Ein etwa zehn Meter breiter Kontrollstreifen, ein fünfhundert Meter breiter Schutzstreifen und eine fünf Kilometer breite Sperrzone mit 157 Kilometer Länge: Das war die innerdeutsche Grenze, die Mecklenburg-Vorpommern von Schleswig-Holstein und Niedersachsen trennte. Grenznahe Siedlungen galten für das DDR-Regime als gefährlich – immer wieder flüchteten von dort Menschen in die BRD. Das Rezept der SED-Führung: Als „politisch unzuverlässig“ geltende Personen entfernen, Fluchten verhindern und ein freies Sicht- und Schussfeld Richtung Westen schaffen.

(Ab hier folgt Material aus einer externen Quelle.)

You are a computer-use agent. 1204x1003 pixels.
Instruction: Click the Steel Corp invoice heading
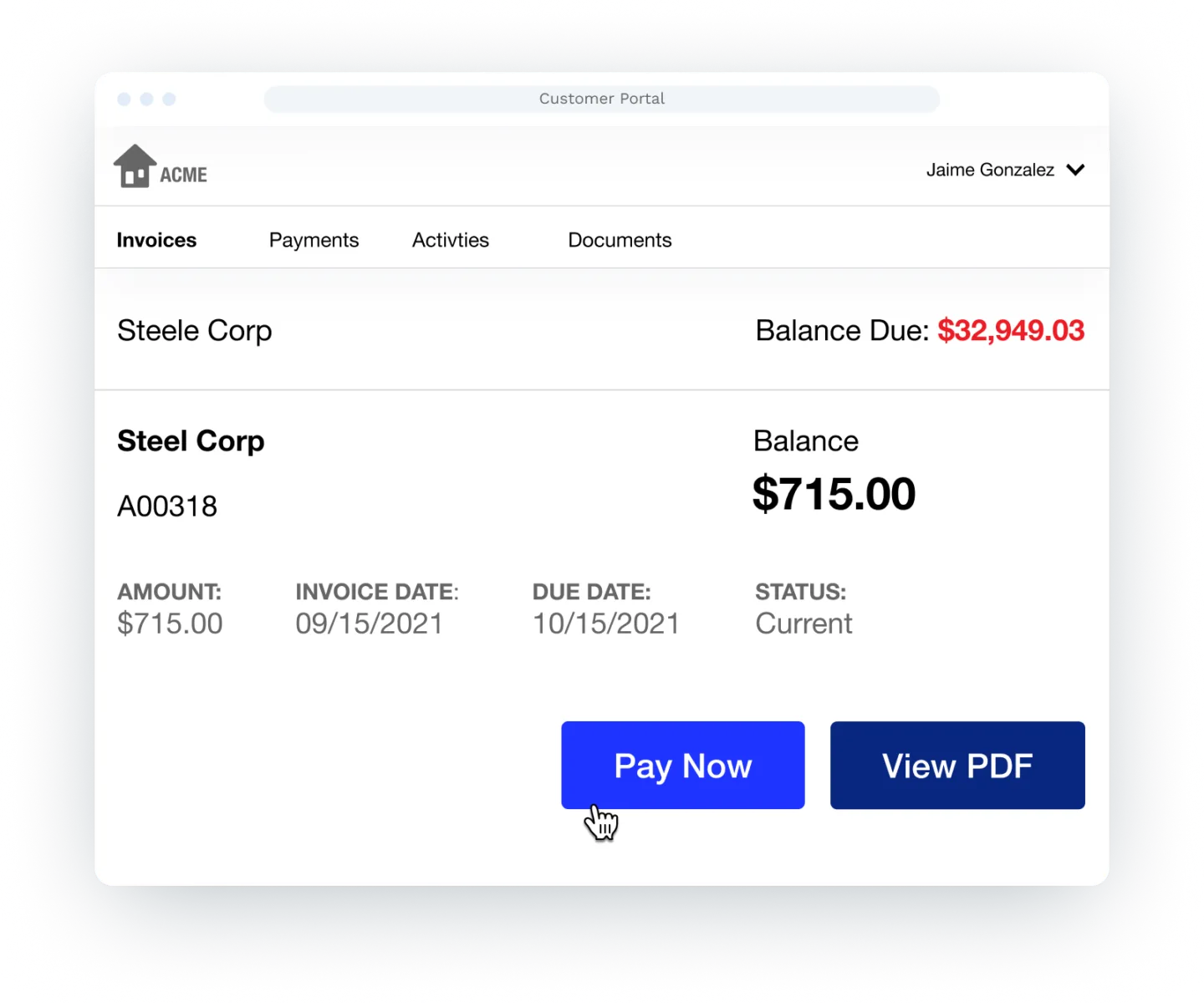pos(191,441)
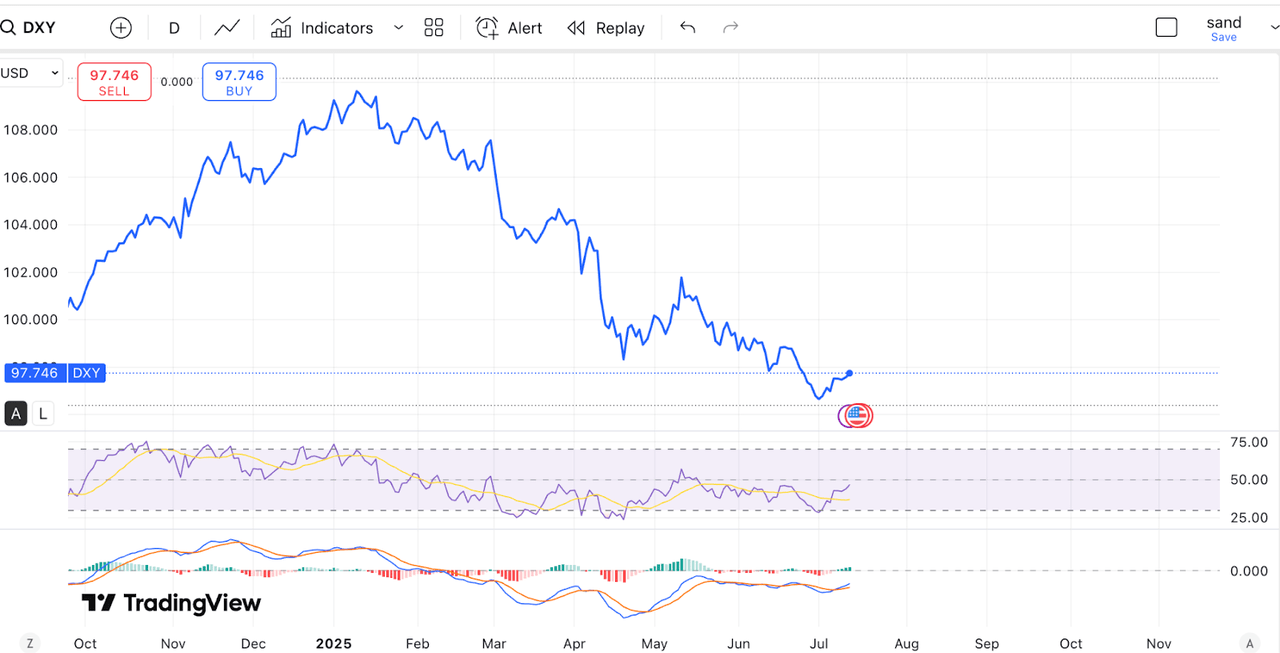
Task: Undo last chart action
Action: coord(687,28)
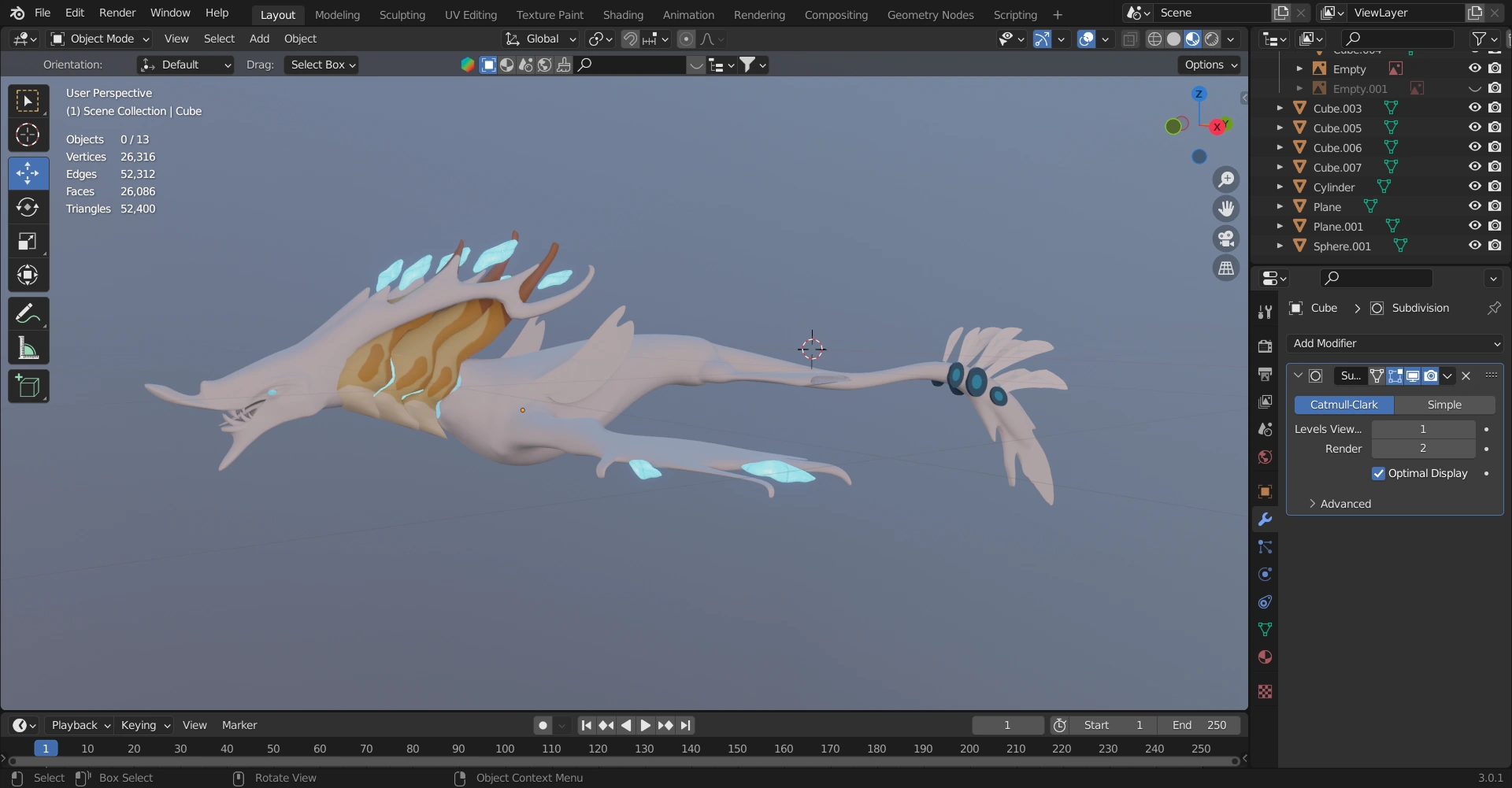This screenshot has height=788, width=1512.
Task: Switch viewport to Rendered shading mode
Action: (x=1212, y=39)
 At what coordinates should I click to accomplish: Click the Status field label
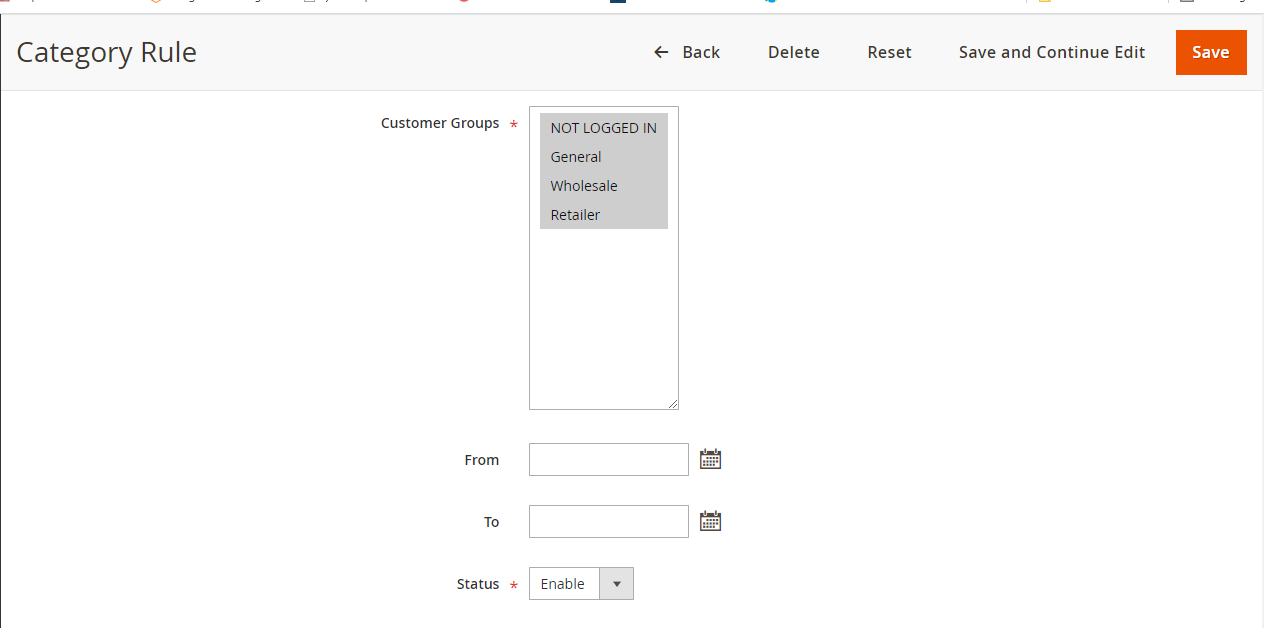[477, 584]
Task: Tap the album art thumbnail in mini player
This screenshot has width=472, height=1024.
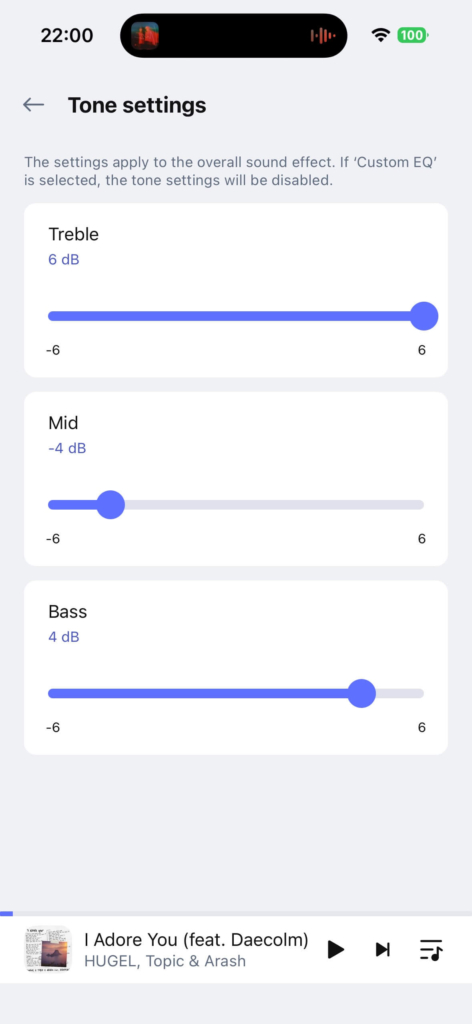Action: [x=48, y=949]
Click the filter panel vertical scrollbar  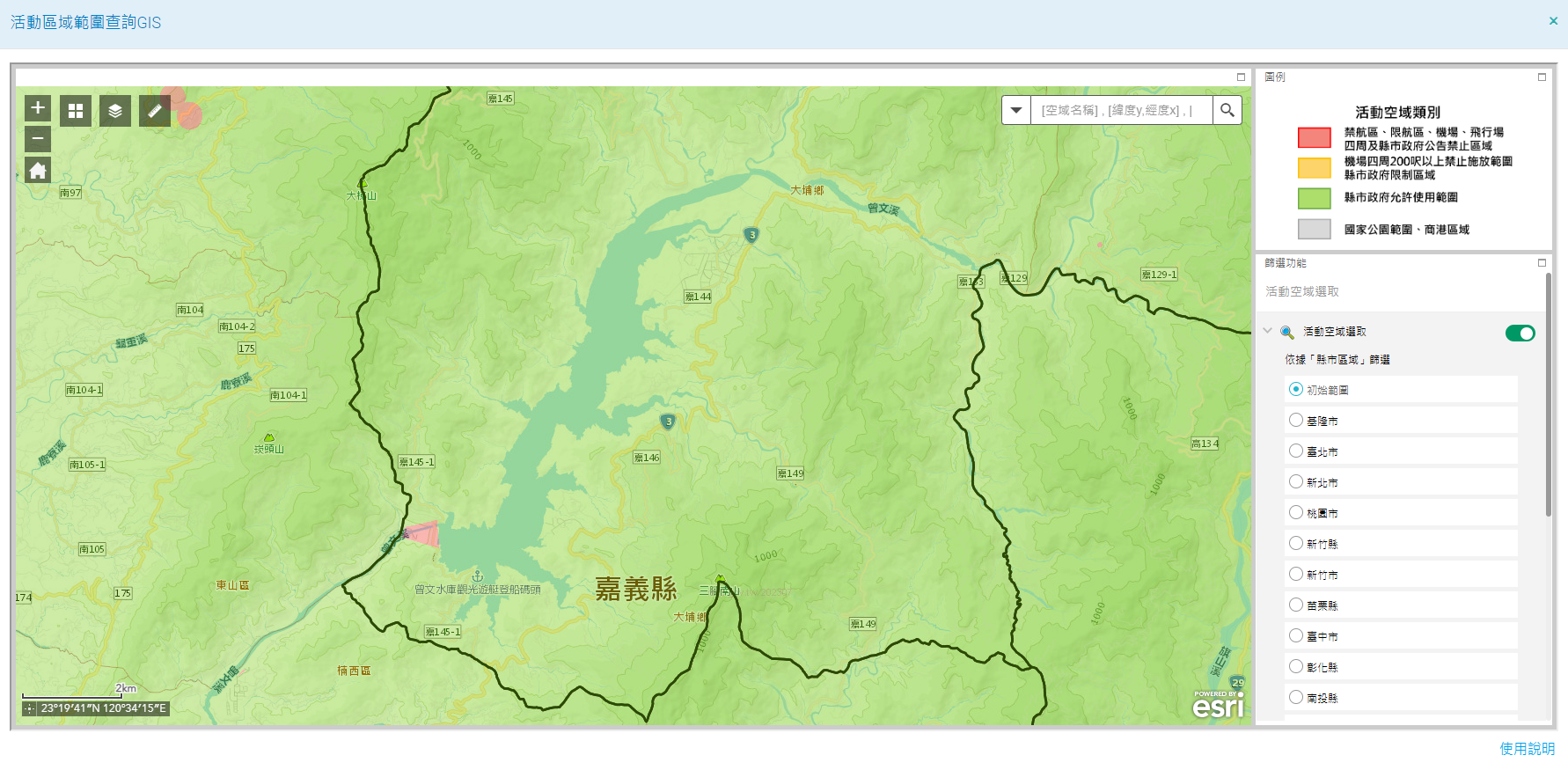1549,396
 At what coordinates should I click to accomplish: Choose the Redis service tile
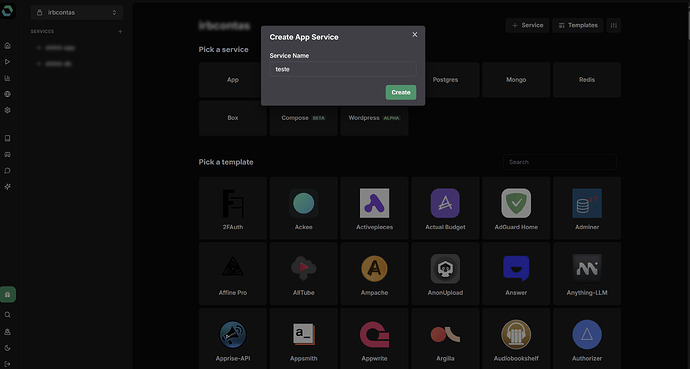pos(587,80)
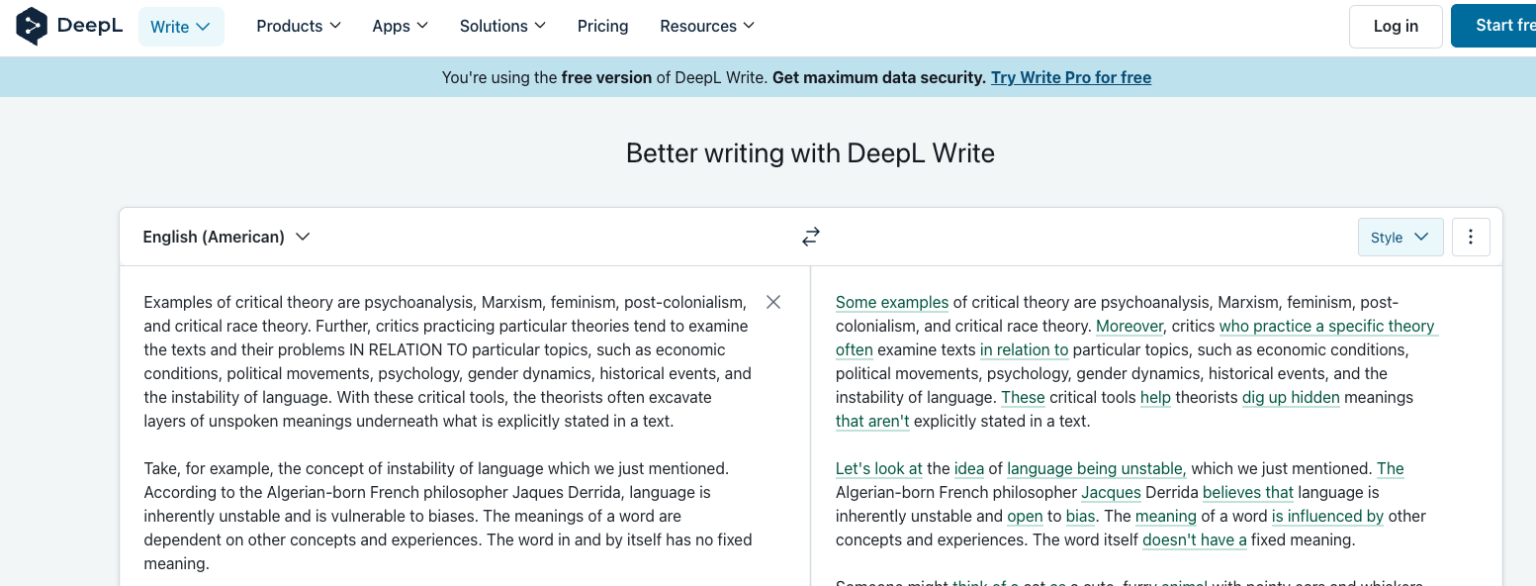1536x586 pixels.
Task: Expand the Solutions menu
Action: pos(502,26)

Dafür wurden Anwohner:innen der Grenzdörfer enteignet, zwangsausgesiedelt und die Gebäude abgerissen, also „geschleift“. Bei der Aktion Ungeziefer und der Aktion Grenze 1952 sowie der Aktion Kornblume und der Aktion Festigung 1961 wurden entlang der gesamten innerdeutschen Grenze insgesamt 23.000 Menschen umgesiedelt, 3.000 Menschen flohen in den Westen. In Westmecklenburg waren über 3.000 Menschen gezwungen, ihre Häuser innerhalb von 48 Stunden zu verlassen. Wer blieb, musste Repressionen hinnehmen: Orte in der Sperrzone durften nur mit Passierschein verlassen und betreten werden. Besuch durften sie nur in dringenden Ausnahmefällen empfangen, sich nachts im Freien aufhalten, war im Schutzstreifen ganz verboten.1
Rüterberg liegt direkt an der Elbe, der natürlichen innerdeutschen Grenze, und damit im besonders bewachten Schutzstreifen. Das Elbdorf war seit 1967 vollständig eingezäunt und damit sowohl von der BRD als auch von der DDR abgeschnitten. Als auch der Angel- und Badebereich des Dorfes zum Sperrgebiet erklärt werden sollte, regte sich Widerstand: In einer Dorfversammlung am 8. November 1989 riefen die anwesenden 90 von insgesamt 140 Bewohner:innen einstimmig die „Dorfrepublik Rüterberg“ aus. Sie wollten sich künftig eigene Gesetze geben und nicht länger von der Grenzpolitik der DDR schikanieren lassen. Einen Tag später fiel die Berliner Mauer.2
Dieser Beitrag erschien erstmals in unserem Buch Mecklenburg-Vorpommern ist Deutschland von hinten – 71 Karten über oben rechts.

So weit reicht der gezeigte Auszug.